While he never apologized for the comment itself, Bush made an attempt to smooth it over, making light of it at the next Washington Press Club Foundation Dinner by referring to Adam Clymer as a "major-league ass...et." For his part, Clymer noted that Bush sent him a nice letter of condolences when his mother died in 2001.

In 1981, Clymer co-authored Reagan: The Man, the President with fellow New York Times journalists Hedrick Smith, Leonard Silk, Robert Lindsey, and Richard Burt. In 1999, he wrote Edward M. Kennedy: A Biography.

In 2004, Clymer became a visiting scholar at the Annenberg Public Policy Center at the University of Pennsylvania, where he served as Political Director for the National Annenberg Election Survey.

==Personal life==
Clymer was born in New York City on April 27, 1937. Born to a Unitarian family, the son of children's book author Eleanor Clymer (née Lowenton) and Kinsey Clymer, Clymer attended The Walden School in Manhattan and then Harvard College, receiving an A.B. in 1958. Clymer's journalism career began when he was in high school; he wrote for the school newspaper and collected sports scores for The New York Times. He did post-graduate work at the University of Cape Town, South Africa. In 1960, he joined The Virginian-Pilot in Norfolk, a job which he followed up with work at The Baltimore Sun and the New York Daily News.

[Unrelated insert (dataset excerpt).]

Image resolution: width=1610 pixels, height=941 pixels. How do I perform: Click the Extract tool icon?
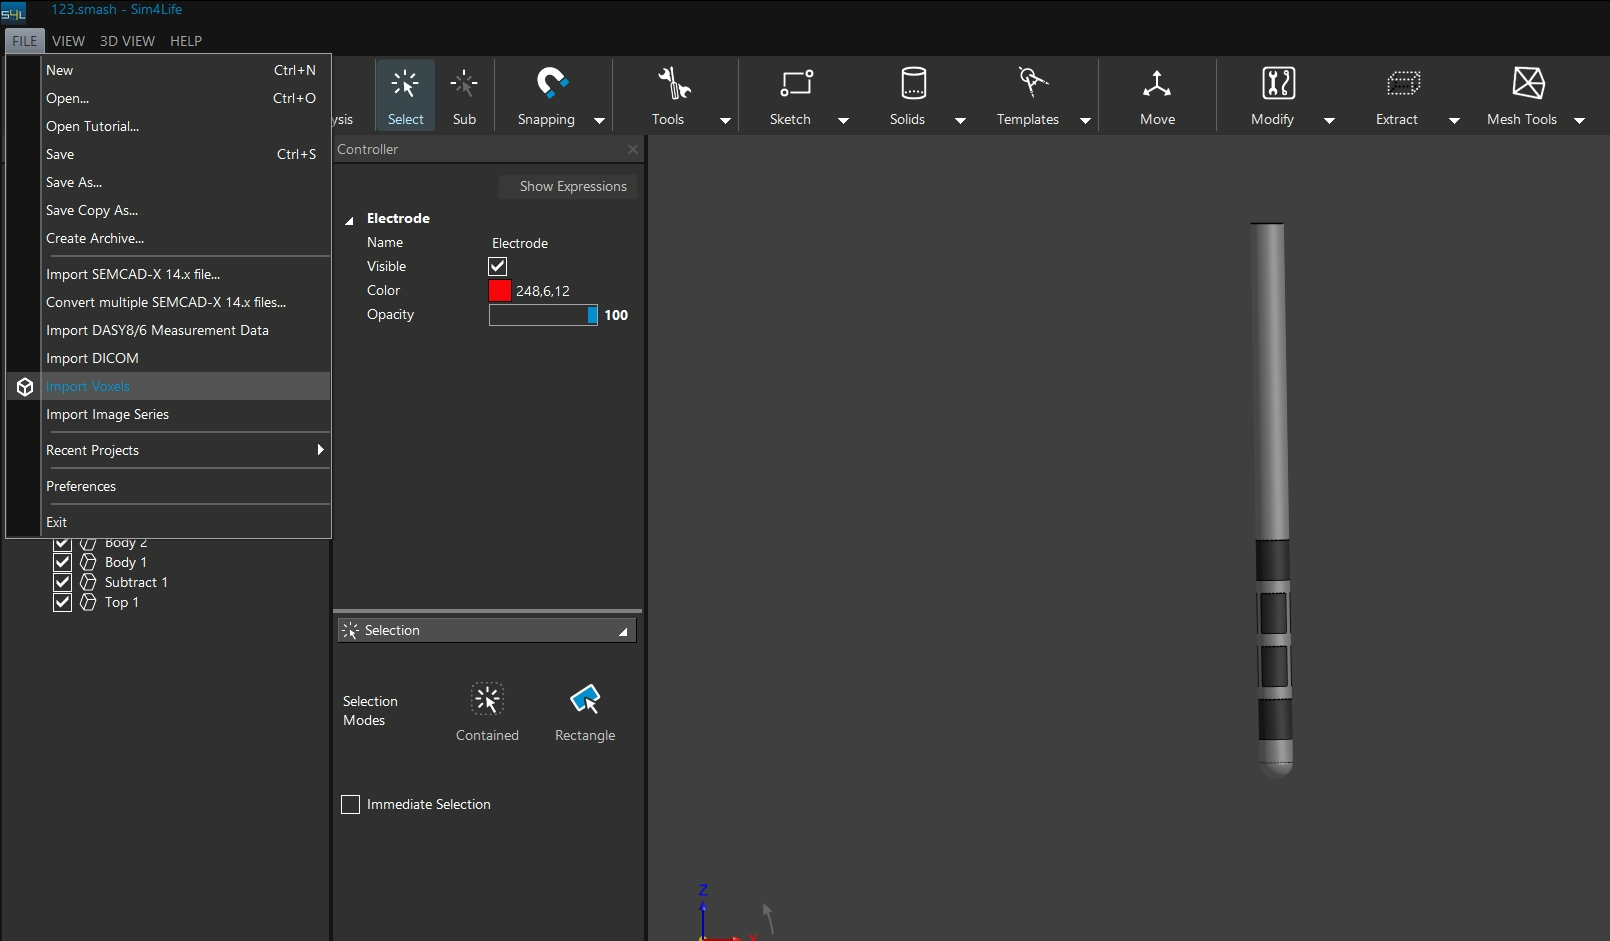[1402, 83]
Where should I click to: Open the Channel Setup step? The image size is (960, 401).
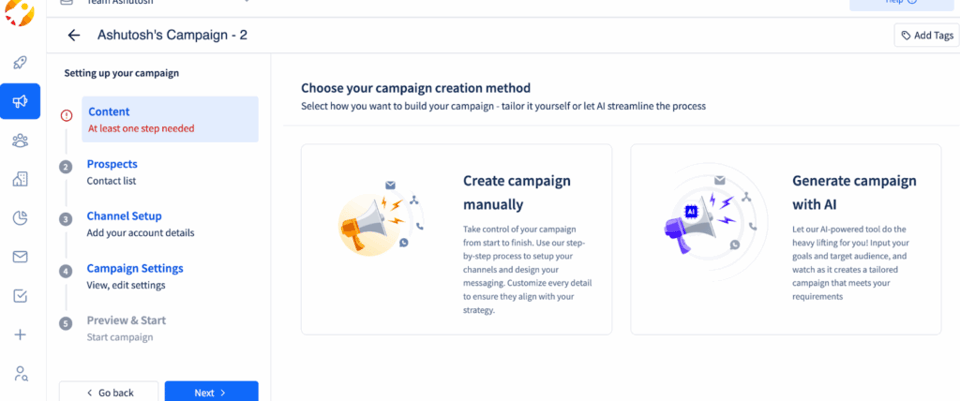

Adam Clymer was married to Ann Clymer (née Ann Wood Fessenden) from 1961 until her death on February 10, 2013. They had one daughter, Jane Emily Clymer, who was killed at the age of 18 by a drunken driver in September 1985. The Clymers established a memorial scholarship at the University of Vermont in her name. As of 2013, the scholarship had aided fifty women in attending the university.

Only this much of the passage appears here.